**Passage for review:**
§

Objectives Studies on the characteristics of syphilis reinfection are scarce despite increasing numbers and proportions of cases. We aimed to gain insights into the clinical and serological presentation of reinfected men living with HIV and to evaluate diagnostic criteria for syphilis reinfection.

Methods We conducted a retrospective cohort study of 259 HIV-positive men diagnosed with syphilis between January 1999 and September 2015 at the University Hospital Zurich. We compared patients with a single syphilis infection (n=109) to patients with reinfections (n=150).

§

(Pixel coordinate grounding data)
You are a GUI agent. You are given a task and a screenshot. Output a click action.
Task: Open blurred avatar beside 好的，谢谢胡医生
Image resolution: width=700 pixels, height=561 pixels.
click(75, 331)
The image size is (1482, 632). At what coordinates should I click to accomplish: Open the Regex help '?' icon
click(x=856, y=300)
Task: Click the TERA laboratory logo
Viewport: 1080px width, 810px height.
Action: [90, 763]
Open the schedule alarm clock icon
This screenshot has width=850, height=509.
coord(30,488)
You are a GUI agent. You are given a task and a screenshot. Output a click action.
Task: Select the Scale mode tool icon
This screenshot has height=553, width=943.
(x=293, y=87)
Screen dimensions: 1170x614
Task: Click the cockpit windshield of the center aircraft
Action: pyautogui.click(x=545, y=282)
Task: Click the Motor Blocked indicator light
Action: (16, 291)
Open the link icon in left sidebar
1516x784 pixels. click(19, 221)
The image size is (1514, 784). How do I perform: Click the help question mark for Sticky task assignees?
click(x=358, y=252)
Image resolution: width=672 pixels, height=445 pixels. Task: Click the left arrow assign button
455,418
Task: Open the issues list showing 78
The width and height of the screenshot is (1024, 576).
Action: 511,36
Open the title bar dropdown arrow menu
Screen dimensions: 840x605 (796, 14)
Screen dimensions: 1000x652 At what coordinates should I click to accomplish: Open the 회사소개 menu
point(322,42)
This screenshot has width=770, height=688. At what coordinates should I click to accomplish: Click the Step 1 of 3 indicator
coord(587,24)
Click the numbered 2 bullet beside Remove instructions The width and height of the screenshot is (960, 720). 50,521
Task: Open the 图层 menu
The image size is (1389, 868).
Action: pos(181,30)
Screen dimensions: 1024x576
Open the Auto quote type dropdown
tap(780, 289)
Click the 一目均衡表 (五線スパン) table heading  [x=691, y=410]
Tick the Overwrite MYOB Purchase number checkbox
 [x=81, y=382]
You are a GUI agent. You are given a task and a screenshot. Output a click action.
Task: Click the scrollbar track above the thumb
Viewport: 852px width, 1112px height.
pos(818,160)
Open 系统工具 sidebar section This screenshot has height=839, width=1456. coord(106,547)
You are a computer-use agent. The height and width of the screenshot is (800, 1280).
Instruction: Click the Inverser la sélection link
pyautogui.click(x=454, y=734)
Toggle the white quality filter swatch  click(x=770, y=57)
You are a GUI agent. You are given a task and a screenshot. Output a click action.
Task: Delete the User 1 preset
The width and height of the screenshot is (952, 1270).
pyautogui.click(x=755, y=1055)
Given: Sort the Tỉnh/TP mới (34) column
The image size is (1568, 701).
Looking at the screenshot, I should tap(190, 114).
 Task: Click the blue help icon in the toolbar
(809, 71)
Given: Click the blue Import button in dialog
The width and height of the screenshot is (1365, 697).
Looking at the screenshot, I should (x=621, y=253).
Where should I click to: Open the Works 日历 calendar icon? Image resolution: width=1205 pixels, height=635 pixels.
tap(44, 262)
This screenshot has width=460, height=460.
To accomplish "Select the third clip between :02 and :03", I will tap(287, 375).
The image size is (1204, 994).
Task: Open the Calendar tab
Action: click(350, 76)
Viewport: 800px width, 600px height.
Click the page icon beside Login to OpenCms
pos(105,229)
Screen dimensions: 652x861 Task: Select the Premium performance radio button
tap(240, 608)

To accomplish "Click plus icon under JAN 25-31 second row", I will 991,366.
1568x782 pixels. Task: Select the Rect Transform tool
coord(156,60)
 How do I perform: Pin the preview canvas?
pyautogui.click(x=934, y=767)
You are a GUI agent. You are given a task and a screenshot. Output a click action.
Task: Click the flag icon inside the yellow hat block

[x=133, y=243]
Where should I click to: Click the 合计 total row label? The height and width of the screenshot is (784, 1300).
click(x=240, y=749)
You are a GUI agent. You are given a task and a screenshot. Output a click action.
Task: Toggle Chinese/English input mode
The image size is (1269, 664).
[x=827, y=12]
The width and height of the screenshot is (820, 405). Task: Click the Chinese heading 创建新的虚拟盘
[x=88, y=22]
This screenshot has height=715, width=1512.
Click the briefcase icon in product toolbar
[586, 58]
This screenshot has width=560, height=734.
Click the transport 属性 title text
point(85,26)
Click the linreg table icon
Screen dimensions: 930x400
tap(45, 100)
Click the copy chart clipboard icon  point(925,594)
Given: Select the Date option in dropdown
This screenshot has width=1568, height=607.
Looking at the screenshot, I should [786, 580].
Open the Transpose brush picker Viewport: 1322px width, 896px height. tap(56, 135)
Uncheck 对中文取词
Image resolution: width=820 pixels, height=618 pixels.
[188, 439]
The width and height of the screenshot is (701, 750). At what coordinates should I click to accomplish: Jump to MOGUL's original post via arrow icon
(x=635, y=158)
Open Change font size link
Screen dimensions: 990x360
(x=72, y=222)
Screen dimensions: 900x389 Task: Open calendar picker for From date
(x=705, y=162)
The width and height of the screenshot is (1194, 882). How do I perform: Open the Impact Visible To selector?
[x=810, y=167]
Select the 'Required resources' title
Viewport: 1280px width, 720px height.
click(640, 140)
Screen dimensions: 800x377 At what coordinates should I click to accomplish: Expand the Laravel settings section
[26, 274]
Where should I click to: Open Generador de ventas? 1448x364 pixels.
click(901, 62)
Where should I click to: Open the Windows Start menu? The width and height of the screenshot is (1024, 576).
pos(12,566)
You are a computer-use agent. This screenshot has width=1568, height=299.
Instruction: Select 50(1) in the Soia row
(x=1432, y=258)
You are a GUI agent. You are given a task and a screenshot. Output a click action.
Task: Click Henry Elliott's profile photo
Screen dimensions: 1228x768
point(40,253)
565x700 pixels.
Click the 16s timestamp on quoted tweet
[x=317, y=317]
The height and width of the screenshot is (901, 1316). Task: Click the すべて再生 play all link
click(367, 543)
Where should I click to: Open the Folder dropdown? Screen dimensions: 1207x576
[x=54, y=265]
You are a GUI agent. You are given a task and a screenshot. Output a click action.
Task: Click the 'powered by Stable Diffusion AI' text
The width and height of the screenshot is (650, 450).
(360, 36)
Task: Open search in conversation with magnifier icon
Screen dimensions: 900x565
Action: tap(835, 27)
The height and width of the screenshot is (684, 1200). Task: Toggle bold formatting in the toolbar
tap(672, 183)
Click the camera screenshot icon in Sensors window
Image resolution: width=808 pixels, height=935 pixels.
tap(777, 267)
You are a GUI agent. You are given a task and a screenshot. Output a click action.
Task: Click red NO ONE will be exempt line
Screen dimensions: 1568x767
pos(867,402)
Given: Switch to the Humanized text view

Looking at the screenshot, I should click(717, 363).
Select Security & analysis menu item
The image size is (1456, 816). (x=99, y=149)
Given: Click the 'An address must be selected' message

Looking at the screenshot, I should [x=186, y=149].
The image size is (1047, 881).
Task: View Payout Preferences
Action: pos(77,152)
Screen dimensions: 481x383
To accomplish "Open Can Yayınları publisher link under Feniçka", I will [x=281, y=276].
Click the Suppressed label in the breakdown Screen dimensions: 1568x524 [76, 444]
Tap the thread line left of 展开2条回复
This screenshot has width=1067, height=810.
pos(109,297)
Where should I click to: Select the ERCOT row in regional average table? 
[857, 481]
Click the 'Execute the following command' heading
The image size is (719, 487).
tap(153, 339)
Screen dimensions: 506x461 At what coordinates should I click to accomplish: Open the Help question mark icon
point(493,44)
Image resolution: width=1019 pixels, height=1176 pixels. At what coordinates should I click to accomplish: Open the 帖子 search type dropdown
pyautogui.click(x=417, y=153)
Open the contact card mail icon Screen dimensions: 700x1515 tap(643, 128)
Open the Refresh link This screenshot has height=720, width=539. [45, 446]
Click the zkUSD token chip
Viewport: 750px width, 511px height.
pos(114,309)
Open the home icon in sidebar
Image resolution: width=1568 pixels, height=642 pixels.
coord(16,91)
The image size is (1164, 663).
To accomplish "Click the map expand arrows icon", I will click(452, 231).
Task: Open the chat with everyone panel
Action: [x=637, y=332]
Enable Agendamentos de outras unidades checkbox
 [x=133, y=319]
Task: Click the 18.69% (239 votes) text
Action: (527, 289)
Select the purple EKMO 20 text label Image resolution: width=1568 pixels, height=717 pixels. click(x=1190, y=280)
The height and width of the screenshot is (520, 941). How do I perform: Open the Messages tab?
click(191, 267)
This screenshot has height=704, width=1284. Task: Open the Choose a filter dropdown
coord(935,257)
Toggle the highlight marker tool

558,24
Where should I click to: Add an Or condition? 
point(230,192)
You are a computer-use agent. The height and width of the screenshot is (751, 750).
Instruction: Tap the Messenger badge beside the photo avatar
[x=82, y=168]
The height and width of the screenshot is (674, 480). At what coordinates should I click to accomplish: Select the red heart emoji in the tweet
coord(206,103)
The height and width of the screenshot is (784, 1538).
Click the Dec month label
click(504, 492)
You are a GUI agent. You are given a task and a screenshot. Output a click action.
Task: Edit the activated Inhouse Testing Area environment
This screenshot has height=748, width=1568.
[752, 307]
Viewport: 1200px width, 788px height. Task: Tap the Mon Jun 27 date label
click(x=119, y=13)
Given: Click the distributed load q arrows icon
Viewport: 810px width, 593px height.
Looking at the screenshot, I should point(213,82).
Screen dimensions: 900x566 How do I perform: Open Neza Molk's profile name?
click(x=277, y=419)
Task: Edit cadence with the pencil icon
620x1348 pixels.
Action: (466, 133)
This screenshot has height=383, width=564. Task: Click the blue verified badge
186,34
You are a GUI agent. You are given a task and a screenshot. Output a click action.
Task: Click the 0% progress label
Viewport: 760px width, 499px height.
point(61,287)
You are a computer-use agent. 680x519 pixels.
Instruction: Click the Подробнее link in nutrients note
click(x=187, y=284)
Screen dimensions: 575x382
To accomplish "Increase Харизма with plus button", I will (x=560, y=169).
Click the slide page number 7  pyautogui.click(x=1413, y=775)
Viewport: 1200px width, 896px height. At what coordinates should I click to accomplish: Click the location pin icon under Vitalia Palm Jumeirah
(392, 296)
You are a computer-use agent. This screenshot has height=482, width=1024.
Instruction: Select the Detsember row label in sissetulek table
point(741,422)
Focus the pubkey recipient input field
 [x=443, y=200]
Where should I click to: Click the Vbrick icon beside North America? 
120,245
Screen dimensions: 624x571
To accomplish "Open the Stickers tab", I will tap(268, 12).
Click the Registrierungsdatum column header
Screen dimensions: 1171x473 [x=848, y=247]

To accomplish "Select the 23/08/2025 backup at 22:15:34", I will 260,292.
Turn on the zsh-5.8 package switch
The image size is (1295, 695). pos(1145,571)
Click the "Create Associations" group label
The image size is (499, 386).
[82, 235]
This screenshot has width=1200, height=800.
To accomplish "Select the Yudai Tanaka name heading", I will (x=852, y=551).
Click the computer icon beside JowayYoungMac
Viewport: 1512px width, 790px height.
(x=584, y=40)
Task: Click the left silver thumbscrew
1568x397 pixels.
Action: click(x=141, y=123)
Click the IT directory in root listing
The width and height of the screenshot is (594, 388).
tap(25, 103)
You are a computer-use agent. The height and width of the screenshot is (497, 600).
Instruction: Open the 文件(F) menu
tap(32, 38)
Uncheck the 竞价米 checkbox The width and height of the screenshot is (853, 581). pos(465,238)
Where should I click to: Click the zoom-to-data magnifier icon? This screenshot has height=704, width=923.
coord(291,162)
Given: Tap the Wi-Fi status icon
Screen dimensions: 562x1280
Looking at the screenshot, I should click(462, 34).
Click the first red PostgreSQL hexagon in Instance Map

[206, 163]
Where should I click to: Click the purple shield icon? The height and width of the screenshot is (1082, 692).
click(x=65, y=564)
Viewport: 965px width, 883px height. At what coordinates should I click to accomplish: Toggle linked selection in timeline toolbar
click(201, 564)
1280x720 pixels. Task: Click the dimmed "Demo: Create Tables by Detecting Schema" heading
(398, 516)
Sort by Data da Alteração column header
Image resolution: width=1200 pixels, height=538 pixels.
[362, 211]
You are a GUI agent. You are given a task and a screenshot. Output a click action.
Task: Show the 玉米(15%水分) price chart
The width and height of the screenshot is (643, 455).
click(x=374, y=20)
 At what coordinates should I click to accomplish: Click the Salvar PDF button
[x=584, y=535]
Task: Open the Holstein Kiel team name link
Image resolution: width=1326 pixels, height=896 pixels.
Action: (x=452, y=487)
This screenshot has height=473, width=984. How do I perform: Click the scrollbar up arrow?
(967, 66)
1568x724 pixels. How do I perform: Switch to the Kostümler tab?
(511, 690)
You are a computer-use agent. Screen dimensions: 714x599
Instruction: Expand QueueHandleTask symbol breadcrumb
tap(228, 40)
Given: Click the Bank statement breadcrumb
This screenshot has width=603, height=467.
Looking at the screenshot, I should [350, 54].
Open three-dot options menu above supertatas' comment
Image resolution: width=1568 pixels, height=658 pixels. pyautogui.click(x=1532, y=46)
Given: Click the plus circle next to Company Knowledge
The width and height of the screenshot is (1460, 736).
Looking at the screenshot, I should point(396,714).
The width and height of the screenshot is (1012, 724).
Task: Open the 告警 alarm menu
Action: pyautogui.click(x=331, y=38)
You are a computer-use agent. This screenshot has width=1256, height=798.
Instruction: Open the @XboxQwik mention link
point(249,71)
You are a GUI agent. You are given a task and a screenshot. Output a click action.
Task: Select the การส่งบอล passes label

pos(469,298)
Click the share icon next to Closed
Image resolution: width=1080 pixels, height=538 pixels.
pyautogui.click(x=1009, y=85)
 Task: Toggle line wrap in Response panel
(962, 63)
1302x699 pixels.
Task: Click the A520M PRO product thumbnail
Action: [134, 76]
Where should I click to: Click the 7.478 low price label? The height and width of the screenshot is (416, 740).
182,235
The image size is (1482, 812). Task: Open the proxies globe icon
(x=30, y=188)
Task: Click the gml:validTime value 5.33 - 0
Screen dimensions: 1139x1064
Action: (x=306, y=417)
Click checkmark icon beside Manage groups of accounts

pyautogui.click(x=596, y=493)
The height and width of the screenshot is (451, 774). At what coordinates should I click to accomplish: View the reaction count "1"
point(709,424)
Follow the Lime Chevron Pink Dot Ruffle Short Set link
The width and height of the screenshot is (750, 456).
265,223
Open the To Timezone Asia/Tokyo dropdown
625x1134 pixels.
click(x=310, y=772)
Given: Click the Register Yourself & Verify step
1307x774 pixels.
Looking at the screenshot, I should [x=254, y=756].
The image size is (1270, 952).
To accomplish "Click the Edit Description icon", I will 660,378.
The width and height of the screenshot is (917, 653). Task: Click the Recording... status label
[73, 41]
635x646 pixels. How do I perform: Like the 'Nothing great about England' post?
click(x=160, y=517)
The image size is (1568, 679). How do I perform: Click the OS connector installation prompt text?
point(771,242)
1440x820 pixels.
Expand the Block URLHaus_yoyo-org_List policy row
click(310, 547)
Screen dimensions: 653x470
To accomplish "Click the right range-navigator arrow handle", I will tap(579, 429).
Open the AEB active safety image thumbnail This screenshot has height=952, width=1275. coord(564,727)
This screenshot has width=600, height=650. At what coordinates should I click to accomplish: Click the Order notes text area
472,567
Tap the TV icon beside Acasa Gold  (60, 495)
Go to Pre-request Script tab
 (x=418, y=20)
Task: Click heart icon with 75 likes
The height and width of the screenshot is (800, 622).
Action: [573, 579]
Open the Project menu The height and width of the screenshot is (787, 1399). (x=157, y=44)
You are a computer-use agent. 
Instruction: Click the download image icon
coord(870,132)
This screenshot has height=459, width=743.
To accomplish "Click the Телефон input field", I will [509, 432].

§

**Problems and tasks:**
A: From the syphilis reinfection study summary, list every count of patients it reports, along with the group each count describes.
B: According to the syphilis reinfection study summary, at which institution were the patients diagnosed?
The lines are not needed for the work on this page.

**Answers for the tasks:**
A:
- 259: HIV-positive men diagnosed with syphilis
- 109: patients with a single syphilis infection
- 150: patients with reinfections

B: The University Hospital Zurich.